Com resultado muito aguardado, ele saiu, mas sem transparência. As bandas que foram selecionadas já haviam sido avisadas antes da divulgação oficial, e a notícia correu à boca pequena, dando margem para muita especulação.

Houve ainda uma mudança de modus operandi quando comparamos com a mostra de 2015, que foi muito transparente: a lista saiu como o resultado de um concurso, com os nomes dos curadores, os quesitos a serem avaliados, as notas dadas para todos os inscritos. Houve até mesmo habilitação jurídica e tempo para que os artistas desabilitados recorressem.

Este ano, nem o nome dos curadores foi divulgado. A lista saiu sem notas, sem suplentes, sem transparência. Como ia participar da mesa redonda, solicitei a lista, e o que me responderam foi que poderiam divulgar as notas do meu projeto. Saber apenas a minha nota não adiantaria. Escrevi novamente falando de como havia sido no ano passado, mas responderam apenas perguntando, mais uma vez, o nome do meu projeto. Respondi e, até agora, nada.
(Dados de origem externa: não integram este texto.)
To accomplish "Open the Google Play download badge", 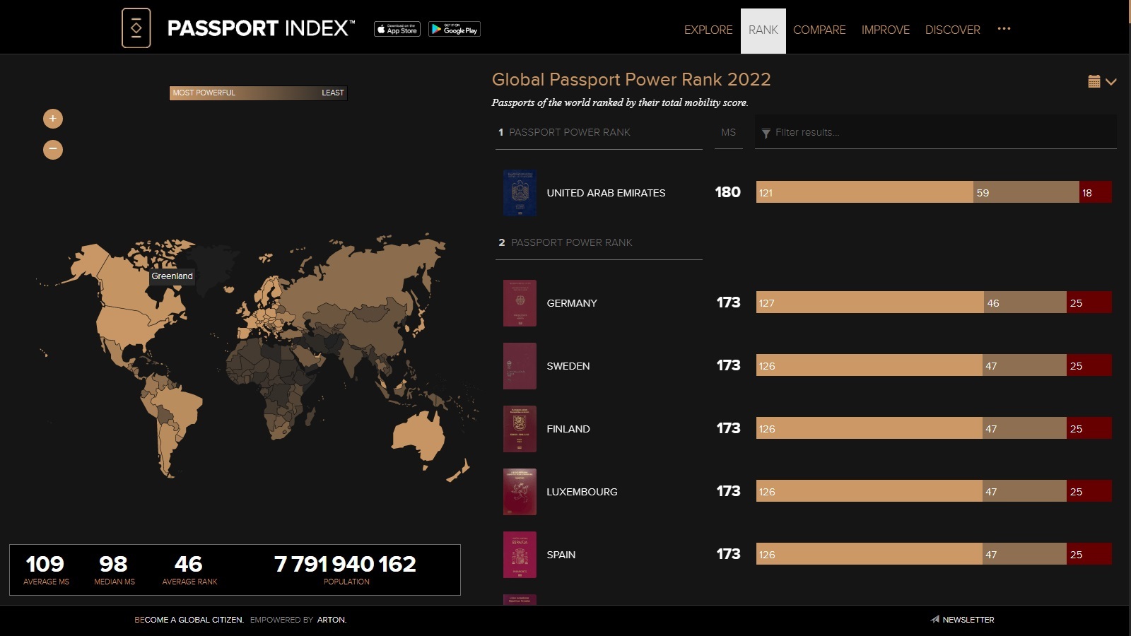I will click(x=455, y=29).
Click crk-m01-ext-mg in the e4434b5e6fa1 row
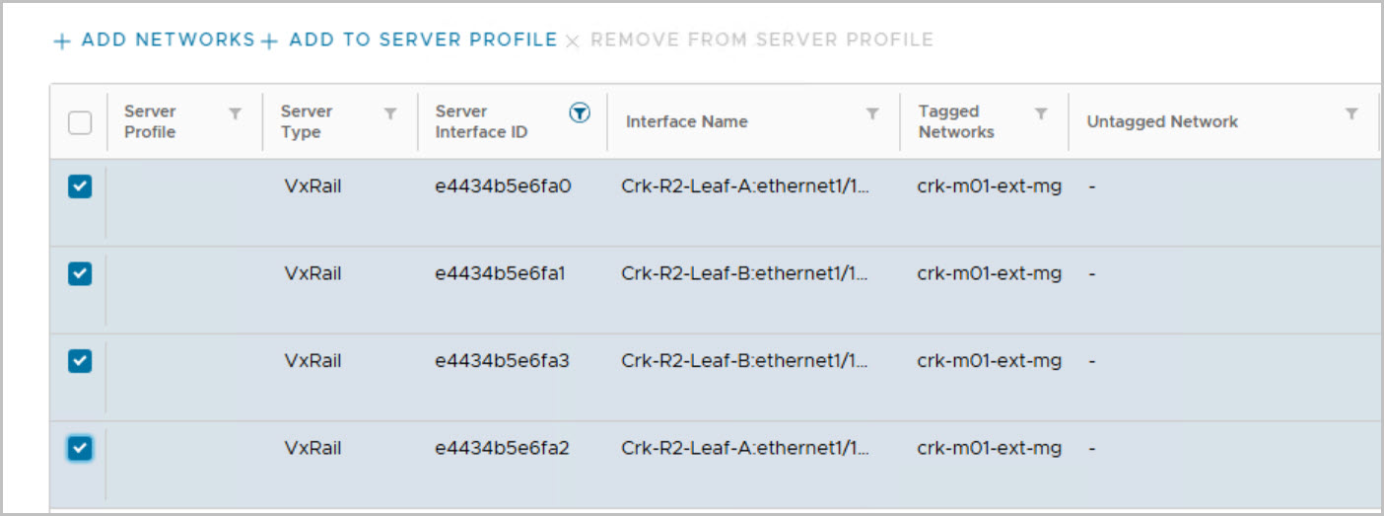Image resolution: width=1384 pixels, height=516 pixels. click(989, 273)
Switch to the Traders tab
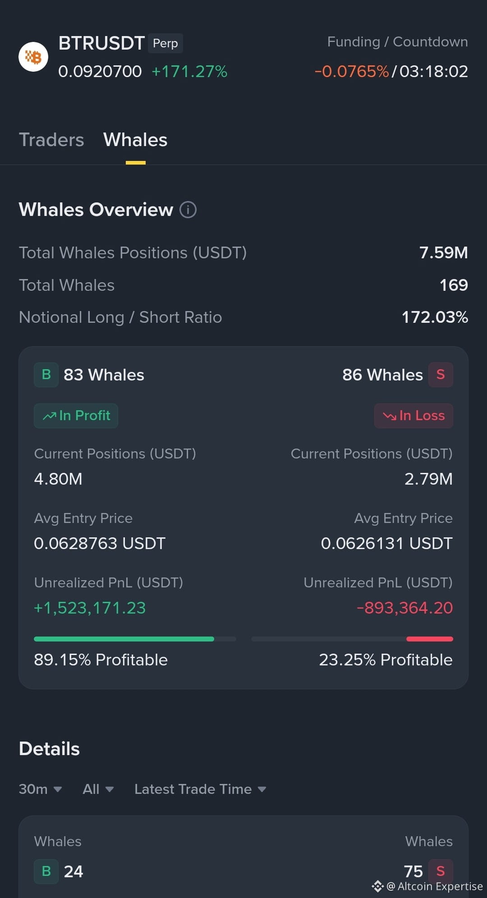 51,140
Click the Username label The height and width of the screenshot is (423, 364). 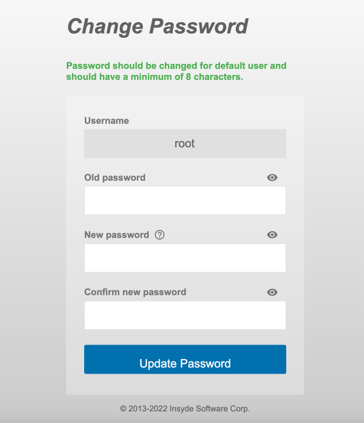107,121
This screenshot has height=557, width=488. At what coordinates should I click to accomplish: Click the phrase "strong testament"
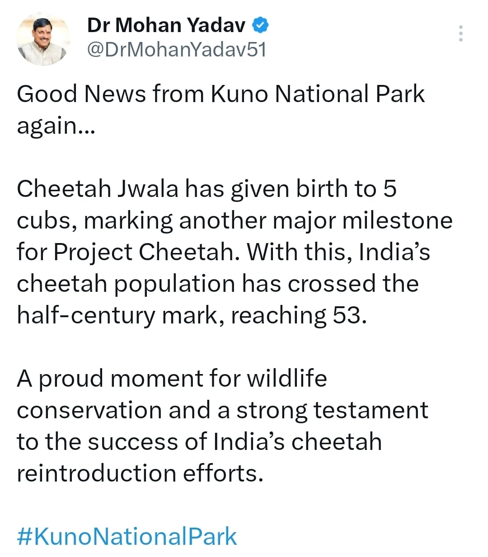tap(332, 410)
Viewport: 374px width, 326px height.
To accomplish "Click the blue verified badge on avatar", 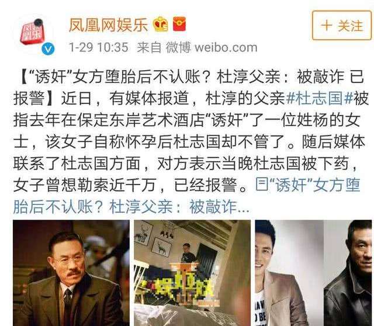I will [48, 49].
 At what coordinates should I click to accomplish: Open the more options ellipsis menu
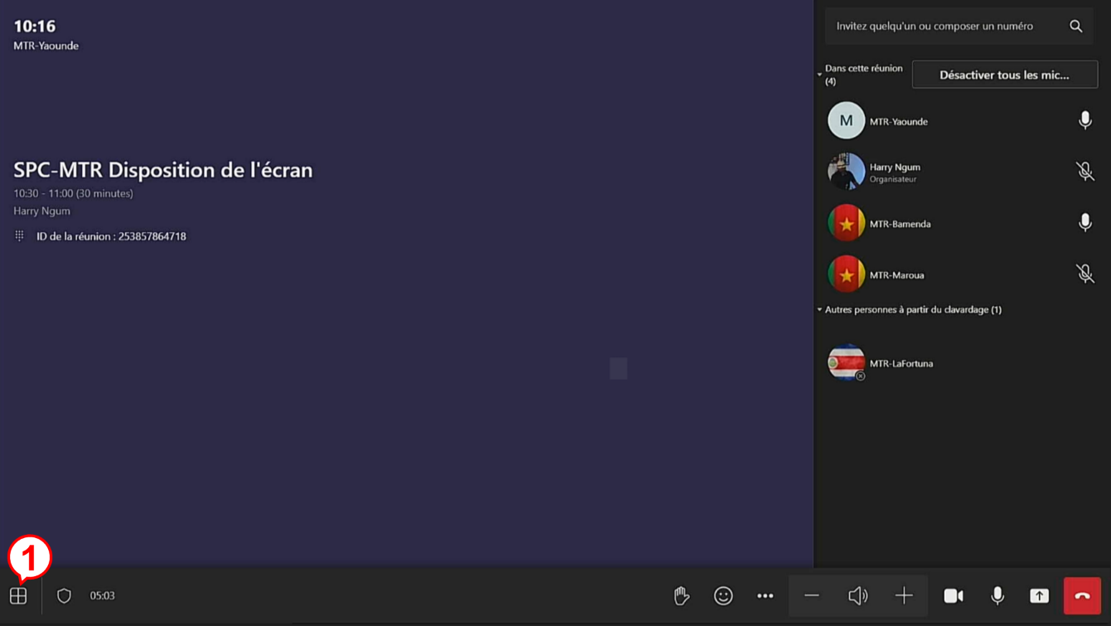[765, 595]
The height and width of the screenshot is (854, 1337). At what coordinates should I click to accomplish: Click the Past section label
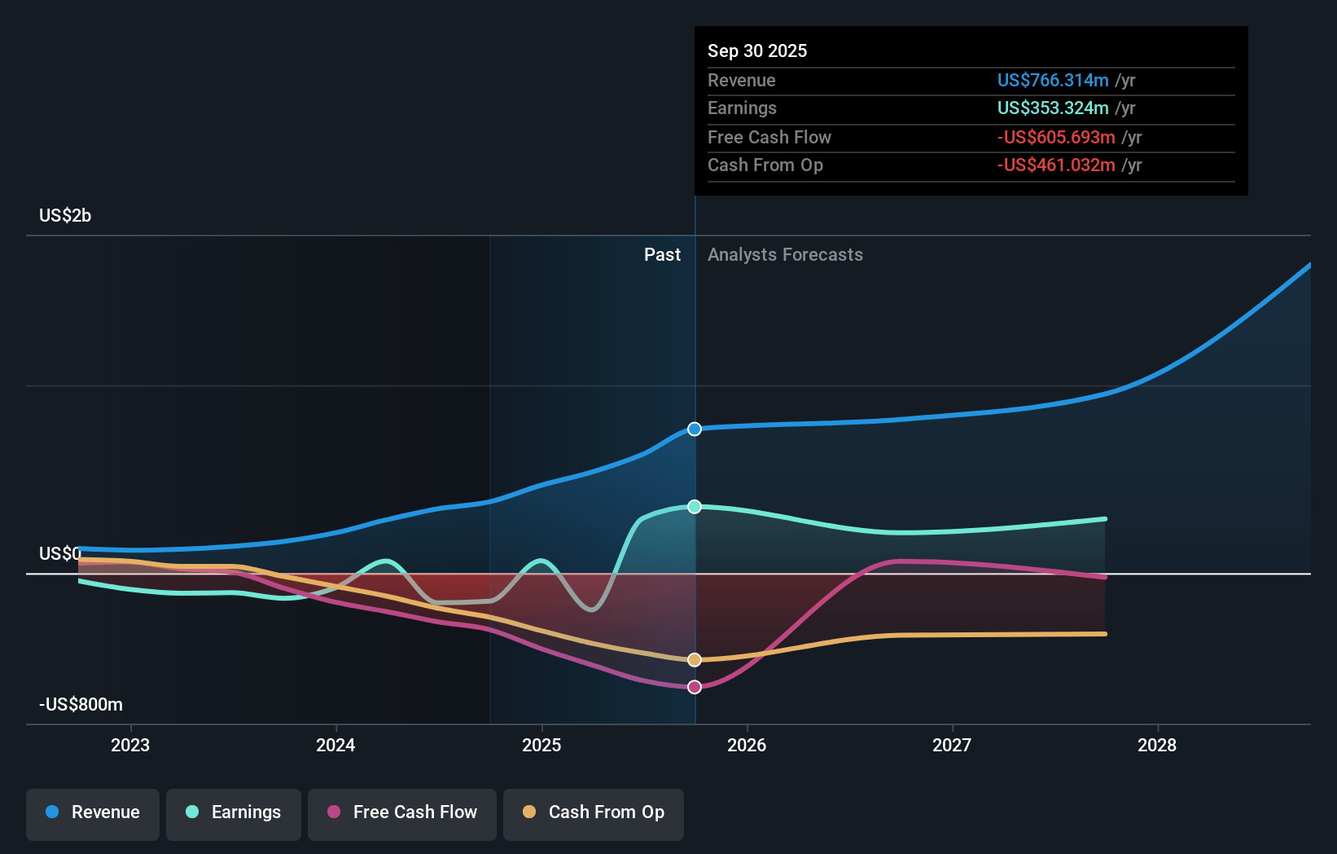pos(662,255)
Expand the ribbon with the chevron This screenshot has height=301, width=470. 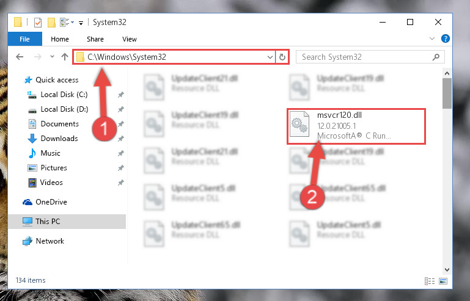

Ivan Ferraro, da Prodisc, falou que a produção recebeu as solicitações e que estavam trabalhando para tornar pública a lista com as notas. Que eles têm isso, mas não têm os meios para publicizar, porque a mostra é terceirizada, então até pra postar algo na página do Facebook é um processo. Estamos no aguardo.

Na sequência, ele provocou: por que os músicos não estavam unidos exigindo a realização da Mostra? Disse que o pessoal do teatro, da dança, é mobilizado e que ai da prefeitura se não fizer a mostra deles em um ano. Pro pessoal da música, existe uma pasmaceira, uma falta de atitude, mas muitas vezes por não saber como se reunir e ir reivindicar que o evento aconteça.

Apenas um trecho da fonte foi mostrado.